La problématique est assez similaire à celle du Tibet, et je ne vais pas en rajouter une couche. Il est clair que la question et plus stratégique que nationaliste. Quand vous conversez avec les chinois, les gens du Xinjiang sont … « les habitants du Xinjiang » (新疆人), ce ne sont pas des chinois au sens, de la minorité Han. Et histoire de s’assurer une certaine homogénéité ethnique, le gouvernement chinois a tôt fait d’inciter aux migrations internes pour assurer un mélange entre Han et populations Ouïghours, Tadjik et autres turcophones.

Et c’est vrai que quand vous croisez des personnes issues de cette région, on a du mal à croire qu’elles sont chinoises (au même titre ?) que les autres. Mais c’est le cas. Pourquoi ? Comme pour le Tibet, région stratégique et hautement pétrolifère, la Chine fait preuve de ce qui semble avoir toujours animé sa façon d’être, et ce, jusqu’au plus profond de sa population : le pragmatisme. Certains me répondront « cynisme »…il y en a un peu, mais c’est ainsi ; et je pense qu’il faut se sortir de cette idée complètement bisounours du monde dans lequel on vit. Les Chinois agissent ainsi mais c’est surtout les dirigeants de tout pays qui agissent de cette manière : appelez cela pragmatisme , cynisme, on en revient au même « Qu’est ce qui est bon pour moi et dont je peux prendre possession ? ».

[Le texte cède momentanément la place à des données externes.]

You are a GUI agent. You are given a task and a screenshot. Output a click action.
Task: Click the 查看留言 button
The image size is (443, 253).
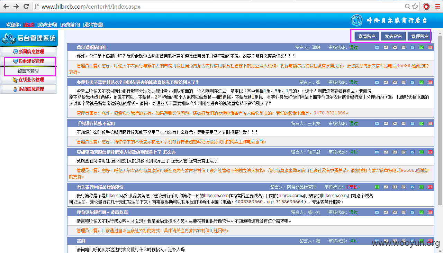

La région du Xinjiang, tout comme d’autres régions, est dite « autonome ». Et face à une telle autonomie (de façade ?), on pourrait s’interroger aussi sur la raison pour laquelle la Chine ne laisse pas le Xinjiang voler de ses propres ailes, tout en nouant un partenariat privilégié. L’intégrité du territoire est surement la cause principale : si le pouvoir lâche le Xinjiang, c’est la Mongolie Intérieure, le Ningxia, le Tibet, Hong Kong, Taïwan qui feront immédiatement sécession …vous voyez la situation ? La Chine n’est pas folle car elle sait aussi que si elle lâche cette région, les Russes y jetteront immédiatement leur dévolu par l’entremise du Kazakhstan (inféodé au pouvoir de Moscou). La situation serait-elle vraiment meilleure . Finalement la question serait « A qui re-appartiendrait le Xinjiang ou « Turkestan Oriental  [sic] ?». Dans cette optique, il est certain que la Chine ne s’en séparera pas de sitôt…et c’est peut être mieux ainsi (même si je suis le premier à dire que la politique menée sur place est loin d’être « optimale », pas mal l’euphémisme, hein ?!)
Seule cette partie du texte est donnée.